In document AS business notes (Page 78-84)

Chapter 21- operations management Introduction to operations planning:

3. Break-even analysis:

Method of comparing two or more possible locations. Calculates level of production that must be sold to reinvest equal total costs. Lower break even, better the site as you will regain all your many invested quicker and start to gain higher profit. Limitations: this analysis should be uses with caution and the normal limitations of this technique apply when using it to help make location decisions.

Qualitative factors:

Qualitative factors: these are the non-measurable factors that may influence business decisions.

 Safety : Avoid potential risk to public and damage to the company reputation. Some businesses are located in remote areas because of the potential damage they can cause.

 Room of further expansion : May be expensive to relocate a business if the site proves to be too small to accommodate and expansion of the business. If location has spare rooms or place in the site, it can be considered for a long-term objective.

 Manager’s preferences : A manager's preferences may be influenced in the location as they will choose an appropriate sit they think will suit the business.

 Ethical considerations : This must be in mind when choosing a location to have cleared that depending where the business must be located in certain places. Make sure it’s doesn’t affect the environment and have clear if the business its isolated from other place to make it accessible to employees to have access to it.

 Environmental concerns : Business may be reluctant to set up in areas that is particularly sensitive from and environmental viewpoint. Could lead to poor public relations and action from pressure groups.

 Infrastructure :Quality of location will affect the business. Such as communication, accessibility and transport links. Business must have a quality IT infrastructure which has an important

consideration for companies that need quick communication with their different sites or customers.

The pull of market: Less important with the development of transport and communication industries. Internet can achieve massive amount in terms of making location of a retailing business.

 Planning restrictions : Local authorities have a duty to serve the interest of their populations; every government will have certain restrictions to

business.

 External economies of scale : There are costs of reductions that can benefit a business as the industries grow in one region. Common that firms in the same industry to be clustered in the same region.

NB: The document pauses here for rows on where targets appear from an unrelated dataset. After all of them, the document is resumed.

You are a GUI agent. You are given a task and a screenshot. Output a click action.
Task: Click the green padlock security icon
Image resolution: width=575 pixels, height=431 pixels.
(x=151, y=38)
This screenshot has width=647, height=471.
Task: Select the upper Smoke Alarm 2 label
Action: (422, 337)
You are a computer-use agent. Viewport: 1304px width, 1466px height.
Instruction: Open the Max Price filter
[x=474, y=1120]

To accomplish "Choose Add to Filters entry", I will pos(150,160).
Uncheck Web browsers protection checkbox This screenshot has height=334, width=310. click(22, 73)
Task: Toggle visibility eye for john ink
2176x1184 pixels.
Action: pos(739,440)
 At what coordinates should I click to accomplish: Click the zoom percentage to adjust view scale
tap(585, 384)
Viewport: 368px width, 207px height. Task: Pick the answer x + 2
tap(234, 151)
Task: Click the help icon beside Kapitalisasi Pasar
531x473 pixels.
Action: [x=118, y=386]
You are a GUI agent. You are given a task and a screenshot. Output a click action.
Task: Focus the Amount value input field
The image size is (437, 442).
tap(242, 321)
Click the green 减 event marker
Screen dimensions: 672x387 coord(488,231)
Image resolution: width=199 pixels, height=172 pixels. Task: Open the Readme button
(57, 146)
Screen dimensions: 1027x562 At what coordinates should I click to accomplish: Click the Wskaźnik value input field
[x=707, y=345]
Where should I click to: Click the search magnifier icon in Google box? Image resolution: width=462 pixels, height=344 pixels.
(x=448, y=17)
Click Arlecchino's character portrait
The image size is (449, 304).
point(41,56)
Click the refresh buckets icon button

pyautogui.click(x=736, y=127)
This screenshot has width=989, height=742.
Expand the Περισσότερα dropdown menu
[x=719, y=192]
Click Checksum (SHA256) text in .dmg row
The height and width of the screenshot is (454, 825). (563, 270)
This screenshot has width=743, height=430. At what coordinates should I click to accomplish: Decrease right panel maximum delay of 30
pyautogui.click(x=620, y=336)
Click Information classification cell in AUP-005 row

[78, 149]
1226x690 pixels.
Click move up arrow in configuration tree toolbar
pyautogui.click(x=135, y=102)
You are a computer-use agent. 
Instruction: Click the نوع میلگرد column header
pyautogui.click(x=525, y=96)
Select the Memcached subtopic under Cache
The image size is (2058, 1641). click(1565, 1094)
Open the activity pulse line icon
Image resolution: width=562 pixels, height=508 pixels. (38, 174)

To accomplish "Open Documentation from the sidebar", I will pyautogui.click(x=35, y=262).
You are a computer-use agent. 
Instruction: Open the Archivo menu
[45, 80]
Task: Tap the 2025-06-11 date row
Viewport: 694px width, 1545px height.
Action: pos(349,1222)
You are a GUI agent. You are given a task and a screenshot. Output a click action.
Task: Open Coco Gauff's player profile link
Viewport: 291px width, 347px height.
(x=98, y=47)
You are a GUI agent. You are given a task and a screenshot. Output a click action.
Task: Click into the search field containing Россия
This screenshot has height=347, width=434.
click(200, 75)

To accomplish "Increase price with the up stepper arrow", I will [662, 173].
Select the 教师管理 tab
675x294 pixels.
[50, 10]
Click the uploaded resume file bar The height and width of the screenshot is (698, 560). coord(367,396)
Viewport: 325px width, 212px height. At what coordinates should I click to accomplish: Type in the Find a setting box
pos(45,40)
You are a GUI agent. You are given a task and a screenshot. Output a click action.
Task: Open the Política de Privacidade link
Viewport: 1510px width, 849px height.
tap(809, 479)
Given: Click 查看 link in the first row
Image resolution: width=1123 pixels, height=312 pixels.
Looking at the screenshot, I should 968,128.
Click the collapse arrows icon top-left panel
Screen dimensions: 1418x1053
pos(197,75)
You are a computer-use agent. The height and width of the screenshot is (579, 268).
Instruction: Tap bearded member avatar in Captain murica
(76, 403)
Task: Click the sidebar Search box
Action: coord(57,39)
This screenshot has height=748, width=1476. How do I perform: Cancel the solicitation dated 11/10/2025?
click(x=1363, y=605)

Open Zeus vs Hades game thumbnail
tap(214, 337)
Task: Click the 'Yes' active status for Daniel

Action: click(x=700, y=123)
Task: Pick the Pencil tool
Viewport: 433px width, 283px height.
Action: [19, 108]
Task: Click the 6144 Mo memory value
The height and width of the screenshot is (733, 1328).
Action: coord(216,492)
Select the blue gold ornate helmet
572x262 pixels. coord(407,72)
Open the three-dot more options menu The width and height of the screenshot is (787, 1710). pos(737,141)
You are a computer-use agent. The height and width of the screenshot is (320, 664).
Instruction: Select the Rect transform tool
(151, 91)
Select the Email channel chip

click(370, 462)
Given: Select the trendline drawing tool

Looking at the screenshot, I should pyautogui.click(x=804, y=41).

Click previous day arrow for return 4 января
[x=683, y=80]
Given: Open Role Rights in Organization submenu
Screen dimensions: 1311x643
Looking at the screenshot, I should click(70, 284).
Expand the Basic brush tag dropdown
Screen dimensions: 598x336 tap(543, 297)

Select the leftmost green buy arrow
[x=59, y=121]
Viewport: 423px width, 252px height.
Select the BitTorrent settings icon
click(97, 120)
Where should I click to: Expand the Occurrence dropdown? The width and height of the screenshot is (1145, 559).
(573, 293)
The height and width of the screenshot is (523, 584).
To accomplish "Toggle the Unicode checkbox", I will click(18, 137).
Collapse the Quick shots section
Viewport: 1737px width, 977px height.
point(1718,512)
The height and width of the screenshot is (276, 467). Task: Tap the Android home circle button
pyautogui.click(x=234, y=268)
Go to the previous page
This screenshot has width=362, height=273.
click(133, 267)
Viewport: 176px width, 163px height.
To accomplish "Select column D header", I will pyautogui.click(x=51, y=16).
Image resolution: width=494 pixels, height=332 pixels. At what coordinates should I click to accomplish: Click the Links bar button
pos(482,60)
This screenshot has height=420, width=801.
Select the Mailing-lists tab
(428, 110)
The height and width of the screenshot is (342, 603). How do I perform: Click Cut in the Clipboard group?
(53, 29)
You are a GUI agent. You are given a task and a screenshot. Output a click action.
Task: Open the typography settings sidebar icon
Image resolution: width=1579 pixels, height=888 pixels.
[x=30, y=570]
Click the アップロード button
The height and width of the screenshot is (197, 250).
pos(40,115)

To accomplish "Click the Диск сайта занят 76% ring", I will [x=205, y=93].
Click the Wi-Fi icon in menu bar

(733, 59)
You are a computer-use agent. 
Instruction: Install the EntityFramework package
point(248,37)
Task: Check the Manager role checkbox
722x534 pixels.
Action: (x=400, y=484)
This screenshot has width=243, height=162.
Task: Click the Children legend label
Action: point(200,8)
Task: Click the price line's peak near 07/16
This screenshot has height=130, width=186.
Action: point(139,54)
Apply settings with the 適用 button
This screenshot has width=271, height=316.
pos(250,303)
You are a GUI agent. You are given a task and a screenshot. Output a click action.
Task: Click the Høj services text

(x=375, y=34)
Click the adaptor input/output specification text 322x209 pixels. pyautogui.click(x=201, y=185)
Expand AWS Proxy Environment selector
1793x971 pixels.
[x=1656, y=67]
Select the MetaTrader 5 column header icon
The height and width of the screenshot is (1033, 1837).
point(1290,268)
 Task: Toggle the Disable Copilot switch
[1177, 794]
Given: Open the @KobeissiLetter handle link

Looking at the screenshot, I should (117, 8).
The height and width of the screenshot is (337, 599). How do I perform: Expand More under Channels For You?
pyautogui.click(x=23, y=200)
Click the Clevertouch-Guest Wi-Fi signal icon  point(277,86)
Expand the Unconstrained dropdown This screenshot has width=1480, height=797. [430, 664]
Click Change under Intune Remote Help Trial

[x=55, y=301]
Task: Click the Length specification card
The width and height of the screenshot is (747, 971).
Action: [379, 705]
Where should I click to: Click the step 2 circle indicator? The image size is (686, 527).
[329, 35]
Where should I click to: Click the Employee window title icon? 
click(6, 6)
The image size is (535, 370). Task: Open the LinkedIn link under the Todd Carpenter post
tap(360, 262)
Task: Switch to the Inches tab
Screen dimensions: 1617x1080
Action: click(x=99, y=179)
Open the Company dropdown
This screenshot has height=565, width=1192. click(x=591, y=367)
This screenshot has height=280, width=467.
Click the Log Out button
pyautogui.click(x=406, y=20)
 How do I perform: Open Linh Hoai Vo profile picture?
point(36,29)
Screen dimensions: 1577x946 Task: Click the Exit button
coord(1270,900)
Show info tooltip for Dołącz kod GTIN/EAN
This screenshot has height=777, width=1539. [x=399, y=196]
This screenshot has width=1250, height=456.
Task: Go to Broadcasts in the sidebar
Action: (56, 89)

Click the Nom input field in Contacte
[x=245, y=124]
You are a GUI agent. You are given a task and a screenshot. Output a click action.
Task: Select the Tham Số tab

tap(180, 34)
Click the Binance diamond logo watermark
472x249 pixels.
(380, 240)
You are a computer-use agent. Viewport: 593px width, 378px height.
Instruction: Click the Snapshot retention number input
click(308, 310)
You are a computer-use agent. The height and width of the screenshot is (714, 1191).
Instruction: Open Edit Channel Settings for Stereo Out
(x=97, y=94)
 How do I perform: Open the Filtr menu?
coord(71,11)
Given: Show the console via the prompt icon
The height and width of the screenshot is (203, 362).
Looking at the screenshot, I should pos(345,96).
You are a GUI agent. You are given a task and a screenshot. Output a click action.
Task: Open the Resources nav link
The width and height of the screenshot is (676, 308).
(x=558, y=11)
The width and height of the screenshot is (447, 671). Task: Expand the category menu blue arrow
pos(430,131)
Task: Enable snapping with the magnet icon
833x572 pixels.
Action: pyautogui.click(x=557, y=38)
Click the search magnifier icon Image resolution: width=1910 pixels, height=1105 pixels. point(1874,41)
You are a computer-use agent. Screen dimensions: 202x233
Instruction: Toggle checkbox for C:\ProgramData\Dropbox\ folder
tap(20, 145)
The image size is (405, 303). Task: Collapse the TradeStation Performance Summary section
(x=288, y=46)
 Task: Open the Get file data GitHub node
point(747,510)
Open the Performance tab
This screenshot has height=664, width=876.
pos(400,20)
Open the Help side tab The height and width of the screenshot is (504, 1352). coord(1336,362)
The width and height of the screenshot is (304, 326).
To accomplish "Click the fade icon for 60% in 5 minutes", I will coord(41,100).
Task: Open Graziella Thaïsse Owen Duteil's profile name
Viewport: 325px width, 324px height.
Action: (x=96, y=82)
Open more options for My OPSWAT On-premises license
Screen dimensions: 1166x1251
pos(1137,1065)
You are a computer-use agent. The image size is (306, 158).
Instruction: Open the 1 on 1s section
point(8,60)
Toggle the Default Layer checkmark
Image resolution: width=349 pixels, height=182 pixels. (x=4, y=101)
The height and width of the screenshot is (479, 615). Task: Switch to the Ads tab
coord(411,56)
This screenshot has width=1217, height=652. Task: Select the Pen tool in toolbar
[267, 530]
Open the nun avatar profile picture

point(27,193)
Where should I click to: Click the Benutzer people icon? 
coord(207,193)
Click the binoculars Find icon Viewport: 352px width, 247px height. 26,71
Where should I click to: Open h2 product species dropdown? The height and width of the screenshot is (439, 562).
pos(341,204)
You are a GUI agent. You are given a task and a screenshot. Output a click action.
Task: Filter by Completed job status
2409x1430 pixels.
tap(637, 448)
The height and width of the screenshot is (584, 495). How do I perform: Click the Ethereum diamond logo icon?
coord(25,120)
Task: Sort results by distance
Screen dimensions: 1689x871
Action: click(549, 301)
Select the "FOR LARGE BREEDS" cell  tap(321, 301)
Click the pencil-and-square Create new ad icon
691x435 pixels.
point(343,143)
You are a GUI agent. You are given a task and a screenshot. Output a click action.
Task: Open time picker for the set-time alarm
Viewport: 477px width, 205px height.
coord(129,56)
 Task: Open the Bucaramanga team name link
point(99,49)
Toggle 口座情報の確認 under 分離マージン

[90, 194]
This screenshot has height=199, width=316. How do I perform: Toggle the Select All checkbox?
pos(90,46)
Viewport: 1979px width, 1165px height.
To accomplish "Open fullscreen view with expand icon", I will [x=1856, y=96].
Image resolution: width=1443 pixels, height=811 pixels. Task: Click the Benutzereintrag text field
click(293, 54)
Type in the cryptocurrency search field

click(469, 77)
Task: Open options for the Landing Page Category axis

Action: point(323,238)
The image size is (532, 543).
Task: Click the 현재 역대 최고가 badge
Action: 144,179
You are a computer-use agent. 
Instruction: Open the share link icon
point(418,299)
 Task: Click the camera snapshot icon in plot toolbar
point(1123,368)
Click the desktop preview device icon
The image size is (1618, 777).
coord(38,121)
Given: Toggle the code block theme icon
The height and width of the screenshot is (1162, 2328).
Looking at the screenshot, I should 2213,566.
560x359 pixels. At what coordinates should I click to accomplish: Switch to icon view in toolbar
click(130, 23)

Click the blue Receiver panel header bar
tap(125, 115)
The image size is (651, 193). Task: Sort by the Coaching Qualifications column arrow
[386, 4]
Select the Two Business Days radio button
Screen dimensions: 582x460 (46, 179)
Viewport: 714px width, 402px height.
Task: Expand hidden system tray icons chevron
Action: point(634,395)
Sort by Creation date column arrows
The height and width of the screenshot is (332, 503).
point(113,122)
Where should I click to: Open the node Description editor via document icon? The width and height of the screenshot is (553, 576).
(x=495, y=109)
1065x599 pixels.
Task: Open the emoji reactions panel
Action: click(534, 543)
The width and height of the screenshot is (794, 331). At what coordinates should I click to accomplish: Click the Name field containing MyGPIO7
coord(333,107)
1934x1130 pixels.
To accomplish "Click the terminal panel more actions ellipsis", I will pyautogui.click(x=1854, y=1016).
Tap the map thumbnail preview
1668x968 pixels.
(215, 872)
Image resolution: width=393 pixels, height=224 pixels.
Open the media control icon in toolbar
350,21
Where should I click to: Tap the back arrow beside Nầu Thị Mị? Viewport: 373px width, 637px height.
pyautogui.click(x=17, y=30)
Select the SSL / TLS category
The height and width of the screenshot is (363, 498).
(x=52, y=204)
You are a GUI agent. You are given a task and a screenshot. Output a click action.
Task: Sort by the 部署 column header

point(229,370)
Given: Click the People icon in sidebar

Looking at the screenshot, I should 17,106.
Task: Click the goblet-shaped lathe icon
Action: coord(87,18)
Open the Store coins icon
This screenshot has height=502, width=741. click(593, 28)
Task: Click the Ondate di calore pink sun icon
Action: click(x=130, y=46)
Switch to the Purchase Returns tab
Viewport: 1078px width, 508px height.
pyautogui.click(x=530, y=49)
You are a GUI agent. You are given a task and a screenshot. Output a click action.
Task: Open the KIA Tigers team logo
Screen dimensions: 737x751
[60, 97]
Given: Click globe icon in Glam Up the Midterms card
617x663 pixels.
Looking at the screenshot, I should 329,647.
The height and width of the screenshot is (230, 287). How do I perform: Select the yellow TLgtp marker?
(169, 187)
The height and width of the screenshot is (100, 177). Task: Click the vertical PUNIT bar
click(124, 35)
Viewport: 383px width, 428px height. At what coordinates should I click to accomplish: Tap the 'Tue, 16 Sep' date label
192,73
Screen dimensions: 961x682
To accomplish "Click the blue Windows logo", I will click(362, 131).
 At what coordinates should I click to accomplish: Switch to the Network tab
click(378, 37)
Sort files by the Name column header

Advantages and Disadvantages of multi-site locations

Multi-site location – a business that operates from more than one location. Advantages of multi-site locations

• Greater convenience for consumers • Lower transports costs

• Production-based companies reduce the risk of supply disruption if there are technical or industrial-relations problems in one factory

• Opportunities for delegation of authority to regional managers from head office – helps to develop staff skills and improves motivation

• Cost advantages of multi-sites in different countries

Disadvantages of multi-site locations

• Coordination problems between the locations – excellent two way communication system will be essential

• Potential lack of control and direction from senior management based at head office

• Different cultural standards and legal systems in different countries – the business must adapt to these differences

• If sites are too close then there is the danger that one store might take the sales away from another owned by the same business.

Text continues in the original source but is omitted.